'Benched' and 'The McCarthys': TV Review
Guy walks into a bar Tuesday night. Bartender tells him there's a new TV show premiering. Guy weeps, pleads for a drink.
That guy is a TV critic. And the same scene will be repeated Thursday night.
For the love of all things holy, can we have a week where we just watch what's already premiered? Stop with the new stuff, already!
Yeah, yeah, I know. Way back in the day we all dreamed of a year-round TV season so there wouldn't be any reruns, and shiny, new things would appear on our screens weekly. But nobody thought it was going to be this crowded.
Besides, in theory at least, the idea was we'd like everything that was new.

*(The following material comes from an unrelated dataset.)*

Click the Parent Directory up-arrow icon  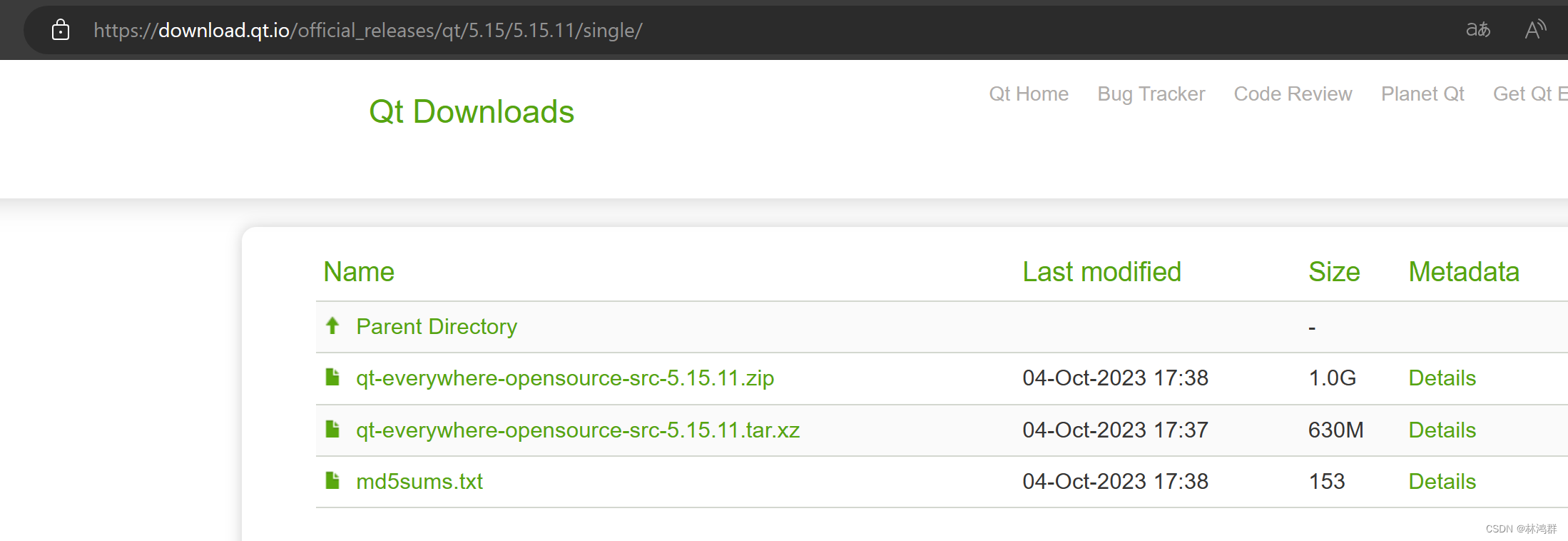(332, 326)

Maybe we didn't think it through.
Tonight at 10 is the premiere of USA's Benched, a legal comedy that has a few big laughs, some groaners and a steady stream of that's-decent-enough jokery. (And yes, I know that's not a word.) And on Thursday at 9:30 p.m., CBS unveils The McCarthys, a new sitcom that's not very good at all, but like so many other not-very-good comedies on CBS, will probably get into syndication.

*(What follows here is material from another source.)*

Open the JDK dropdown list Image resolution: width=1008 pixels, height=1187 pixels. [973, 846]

So, your official TV scorecard should read: "Benched — maybe something will happen there" and "The McCarthys — nope."
Not much to get excited about, to be sure, but on the bright side maybe you'll find one of them good enough to fill the void left by ABC's Manhattan Love Story being canceled. What's that? Like everyone else, you weren't watching that one?
Look, I'm trying to find the upside here, people. It's almost November, and new shows keep coming. Help me out a little.

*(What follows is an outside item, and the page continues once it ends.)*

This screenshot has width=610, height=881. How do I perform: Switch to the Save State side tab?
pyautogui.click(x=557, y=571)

Benched stars Eliza Coupe as Nina, a lawyer at a prestigious firm who gets passed over for a promotion and goes ballistic, and thus ends up so tainted she can't get a job anywhere except the public defender's office, where she is, predictably, a bad fit. Coupe, who starred in Happy Endings on ABC, is very funny, very talented and deserves a show that stays on the air long enough to showcase her skills. Maybe Benched will be that show, but early on it's not honed enough — despite some very funny moments with Coupe — to get anyone super excited about future episodes. Of course, being this close to November doesn't help. There's definitely a fatigue element about comedies that could be kinda, sorta good in time. We were all so much more patient in September.
That said, if you do have the bandwidth to keep up with Benched, there are certainly elements in place that offer hope — among them Jay Harrington as fellow defense lawyer Phil (Harrington's presence stirs such fond memories of his old, canceled series, Better Off Ted, also late of ABC, that it upstages the nostalgia for Coupe's old, canceled series, Happy Endings, and sets in motion a lot of seething about what the hell ABC has been thinking).
Unfortunately, most of the other characters on Benched remain unformed, so early offerings seem middling and temper that hope — but hey, maybe you have better batteries.
On the other hand, no amount of endurance is going to make me come back for more of CBS's The McCarthys, which manages to be unfunny, dated and stereotypical all in under a half-hour.
By the title you should know that this is a show about an Irish family, which of course means they drink and of course means they live in Boston. They also really love sports and are not above making jokes about having too many kids. The twist, apparently, is that one of the McCarthy kids is gay and ain't that a hoot. He's not into sports — of course not! — but gets to help coach with his dad, which will allegedly lead to laughs. Now, it should be noted that McCarthys creator Brian Gallivan, who is gay, based this show on his family (and yes, his dad did coach high school basketball). But it should also be noted that the filmed version of such a life doesn't automatically make it funny just because it was true.
The McCarthys is broad — very broad, like all CBS shows. It has solid main actors, another CBS mainstay, in Laurie Metcalf and Jack McGee as the McCarthy parents. Some people will be all in on the Irish/drinking/gay jokes and how a laugh track (or a goosed live studio audience) can chuckle away 22-odd minutes of their lives on such topics. But watching the show feels like being in a time capsule, whereas the problems inherent in something like Benched seemed vastly more tolerable and much likelier to be fixed.
Then again, it's almost November. It's hard to add new shows this late. Generosity with time and indulgence in half-laughing is sorely lacking. Maybe I'll DVR Benched, and then if it gets renewed in a few months, I'll drink to second chances.